In 2020, the United States Census Bureau conducted the 2020 Census. Known formally as the Decennial Census of Population and Housing, the census aims to enumerate every person residing in the United States, covering all 50 states, the District of Columbia, and Puerto Rico. All persons alive on April 1, 2020 residing in these places, according to residency criteria finalized in 2018, must be counted.

Following completion of the census, the Census Bureau must submit state population totals to the United States President. The United States Constitution mandates this decennial enumeration be used to determine each state’s Congressional representation.

Public Law 94-171 directs the Census Bureau to provide data to the governors and legislative leadership in each of the 50 states for redistricting purposes. This product is the first file released that includes demographic and housing characteristics about detailed geographic areas.
As part of the Census Bureau’s collection activities, the Census Bureau by statute must assure that the decennial census data products meet the legal requirements of Title 13, Sections 8(b) and 9 of the U.S. Code, which means the published results of the census must not identify data from specific individuals; nor should data from specific individuals be reasonably inferable.

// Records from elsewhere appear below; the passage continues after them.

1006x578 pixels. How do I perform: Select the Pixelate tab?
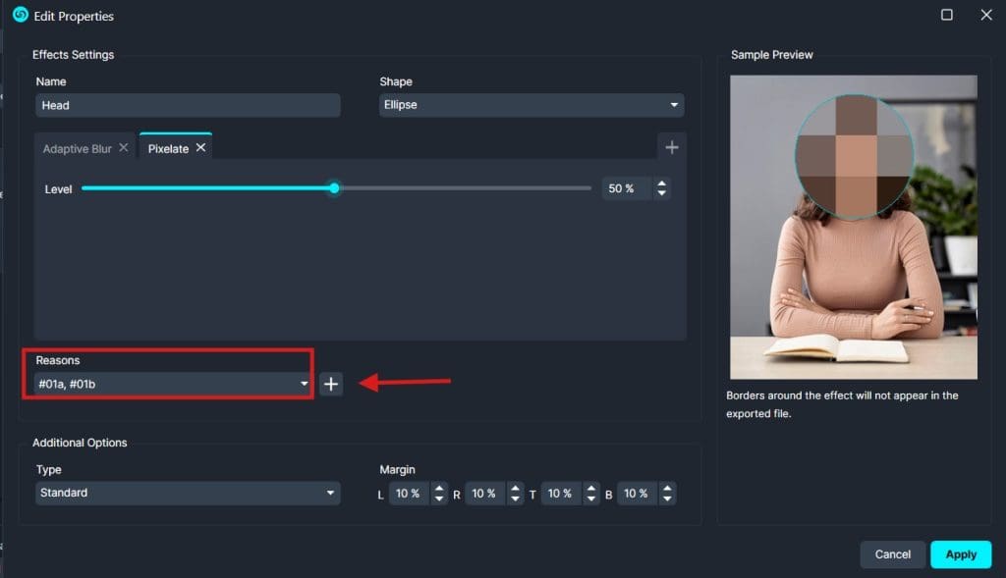167,149
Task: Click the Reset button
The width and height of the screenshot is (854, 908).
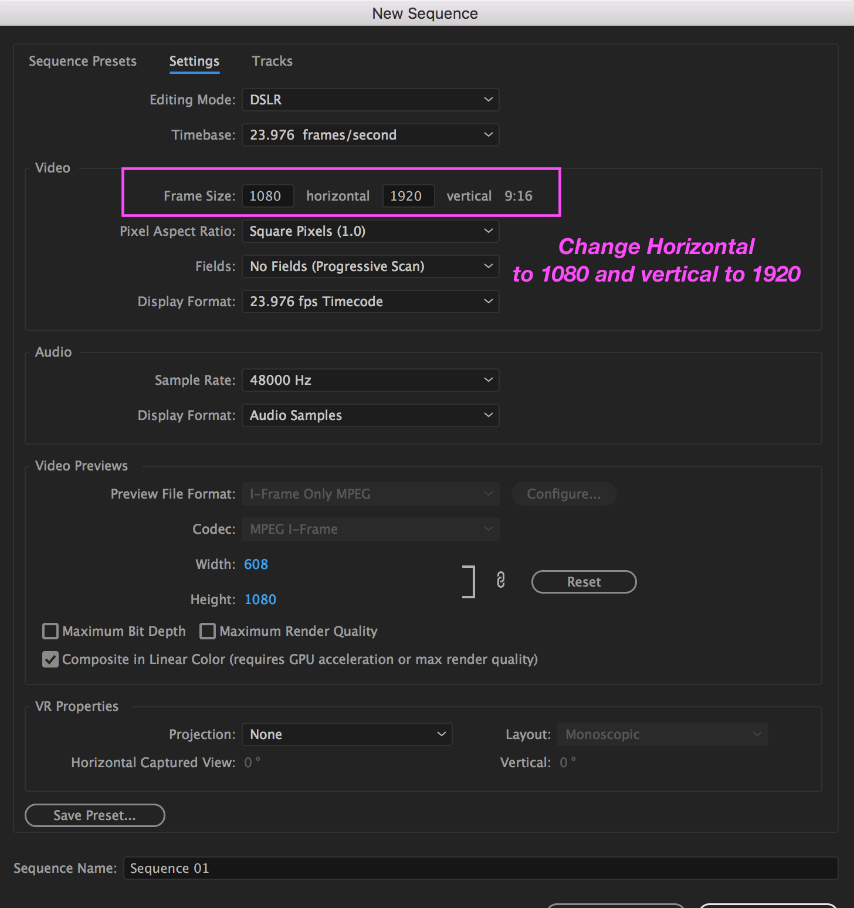Action: [584, 582]
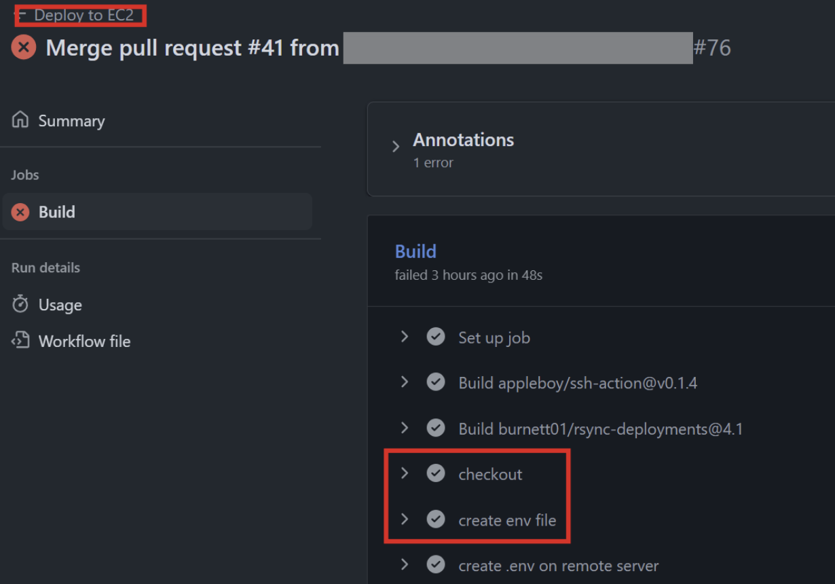Click the success checkmark beside checkout step
This screenshot has width=835, height=584.
coord(436,473)
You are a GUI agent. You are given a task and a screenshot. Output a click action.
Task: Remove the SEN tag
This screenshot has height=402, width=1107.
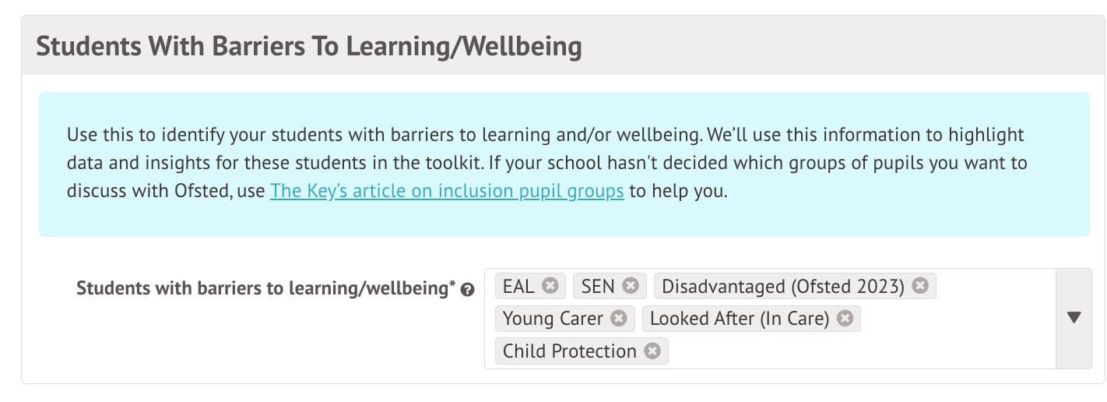click(x=631, y=286)
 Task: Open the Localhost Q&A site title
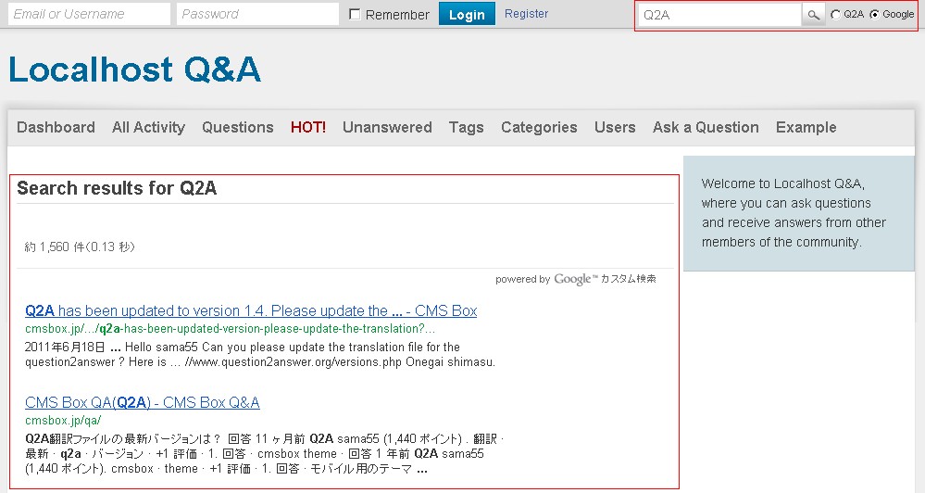point(134,70)
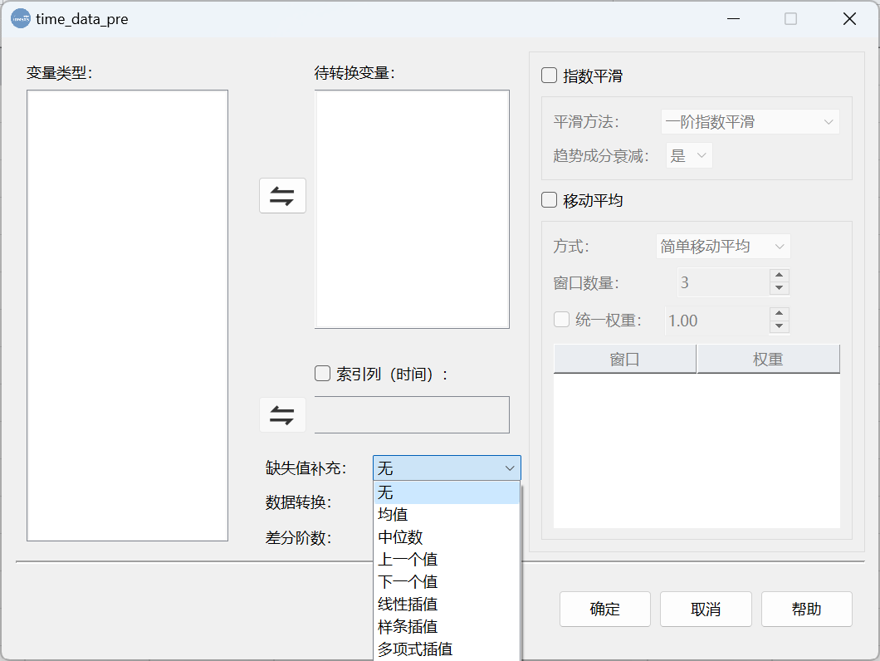Click the 变量类型 list box
This screenshot has width=880, height=661.
[x=127, y=316]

In previous decennial censuses, a variety of techniques were used to protect the confidentiality of responses, including the use of synthetic data and household swapping. For the 2020 Census, the Census Bureau applied the latest science in developing the 2020 Census Disclosure Avoidance System (DAS). Following the instructions of the Data Stewardship Executive Policy Committee (DSEP), the Census Bureau implemented differential privacy (DP) as the Disclosure Avoidance System’s underlying privacy-loss accounting framework for quantifying and mitigating disclosure risk in data products published from the 2020 Census.

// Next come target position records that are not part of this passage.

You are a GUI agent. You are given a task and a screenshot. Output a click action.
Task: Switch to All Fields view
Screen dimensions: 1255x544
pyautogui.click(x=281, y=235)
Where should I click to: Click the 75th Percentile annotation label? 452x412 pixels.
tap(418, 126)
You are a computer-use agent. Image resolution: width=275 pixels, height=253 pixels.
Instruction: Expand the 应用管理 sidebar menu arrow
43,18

This public release of the 2020 Census P.L. 94-171 Redistricting Data Summary File DAS source code provides increased transparency of the Census Bureau’s modernization of its disclosure avoidance methods to protect the confidentiality of individuals’ responses to the 2020 Census.

Overview

Article 1 Section 2 of the U.S. Constitution directs the U.S. Government to conduct an “actual enumeration” of the population every ten years.
In 2020, the Census Bureau conducted the 24th Decennial Census of Population and Housing with reference date April 1, 2020 and has begun producing public-use data products that conform to the requirements of Title 13 of the U.S. Code. The goal of the census is to count everyone once, only once, and in the right place. All residents must be counted. After the data have been collected by the Census Bureau, but before the data are tabulated to produce data products for dissemination, the confidential data must undergo statistical disclosure limitation so that the impact of statistical data releases on the confidentiality of individual census responses can be quantified and controlled.

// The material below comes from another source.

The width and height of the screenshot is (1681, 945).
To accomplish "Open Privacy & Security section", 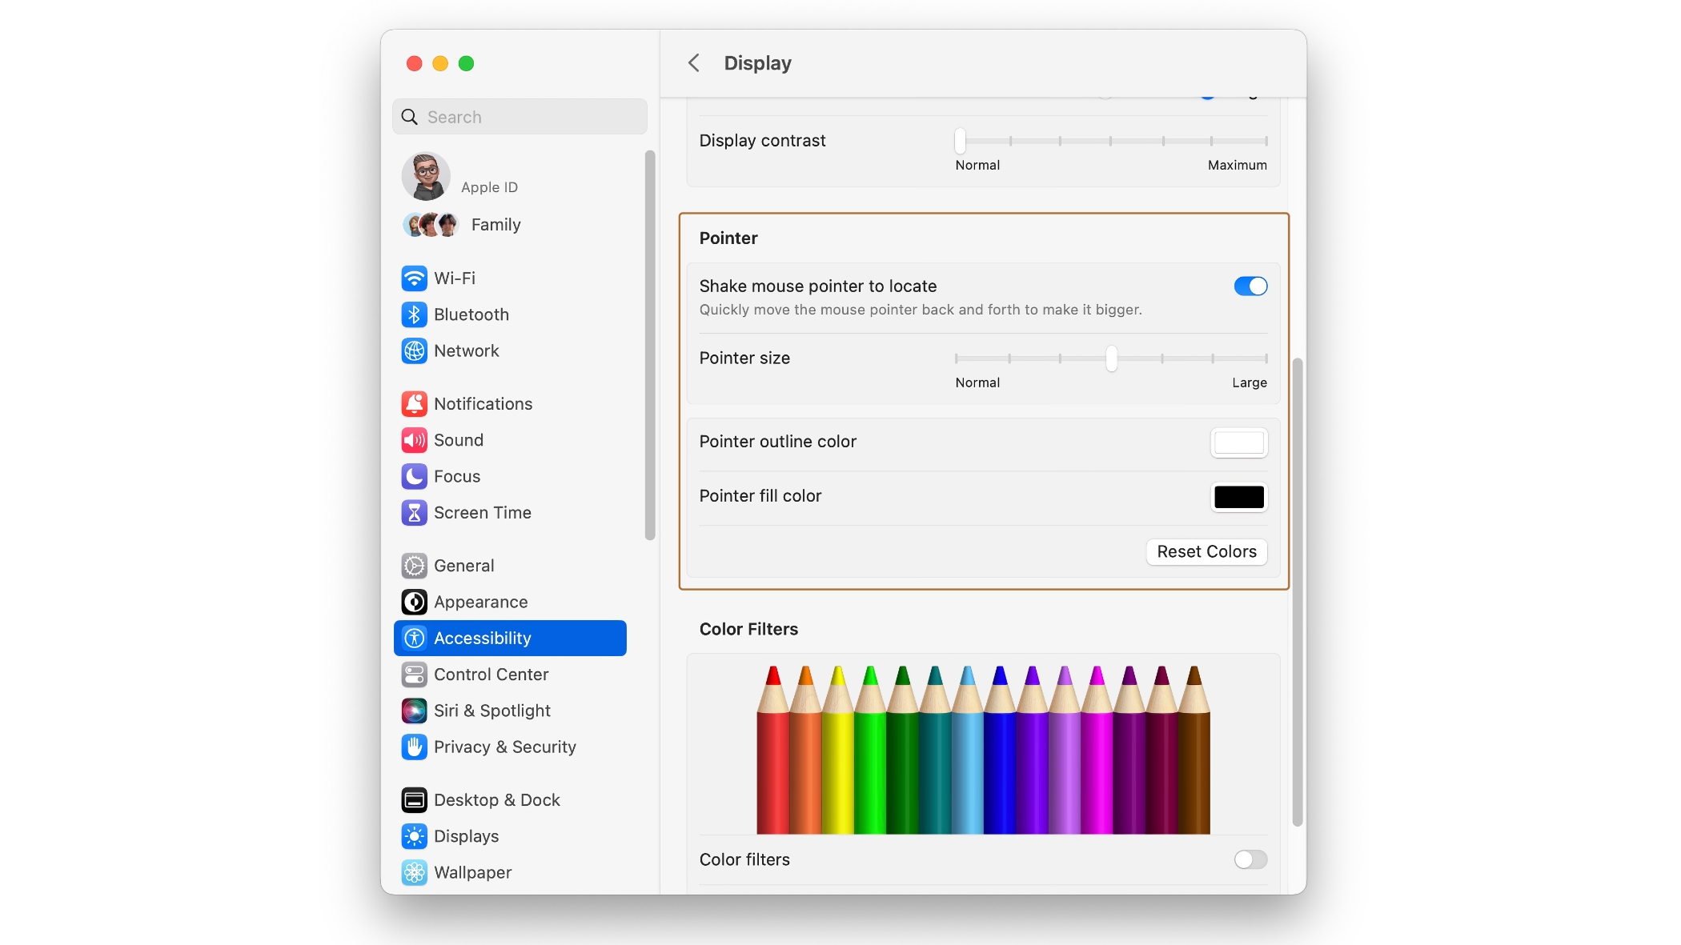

In the 2010 Census, the trade-off between accuracy and privacy protection was viewed as a technical matter to be determined by disclosure avoidance statisticians. Disclosure avoidance was performed primarily using household-level record swapping and was supported by maintaining the secrecy of key disclosure avoidance parameters.

However, there is a growing recognition in the scientific community that record-level household swapping fails to provide provable confidentiality guarantees. There is also growing concern that it may be possible to reconstruct a significant portion of the confidential data that underlies the census data releases using a so-called database reconstruction attack, as outlined by Dinur and Nissim (2003), and that such reconstructed microdata could be used to successfully re-identify the respondents who provided a significant proportion of the underlying confidential data. Indeed, in 2019 the Census Bureau announced that it had performed a database reconstruction attack using just the publicly available 2010 decennial census publications and had been able to reconstruct microdata that was overwhelmingly consistent with the 2010 confidential microdata.

In order to fulfil its requirements to produce an accurate count and to protect personally identifiable information, the Disclosure Avoidance System (DAS) for the 2020 Census implements mathematically rigorous disclosure avoidance controls based on the set of mathematical techniques known as differential privacy. The DAS will read the Census Edited File (CEF) and apply formally private algorithms to produce a Microdata Detail File (MDF). The DAS can be thought of as a filter that allows some aspects of data to pass while controlling the leakage of confidential data to the level permitted by the differential privacy parameters.

By policy, all data that are publicly released by the U.S. Census Bureau based on the 2020 Census must go through some form of mathematically defensible formal privacy mechanism.

DAS Design Decisions

Many of the principal features, requirements, and parameters of the Census Bureau’s implementation of the DAS for production of the 2020 Census P.L. 94-171 Redistricting Data Summary File were policy decisions made by the Census Bureau’s Data Stewardship Executive Policy Committee (DSEP). These policy decisions impacting DAS design include: the list of invariants (those data elements to which no noise is added); the overall privacy-loss budget; and the allocation of the privacy-loss budget across geographic levels and across queries. While DSEP is responsible for significant decisions, actions, and accomplishments of the 2020 Census Program, the Associate Director for Decennial Programs publicly documents these policies in the 2020 Census Decision Memorandum Series for the purpose of informing stakeholders, coordinating interdivisional efforts, and documenting important historical changes. This memorandum series is available at 2020 Census Memorandum Series.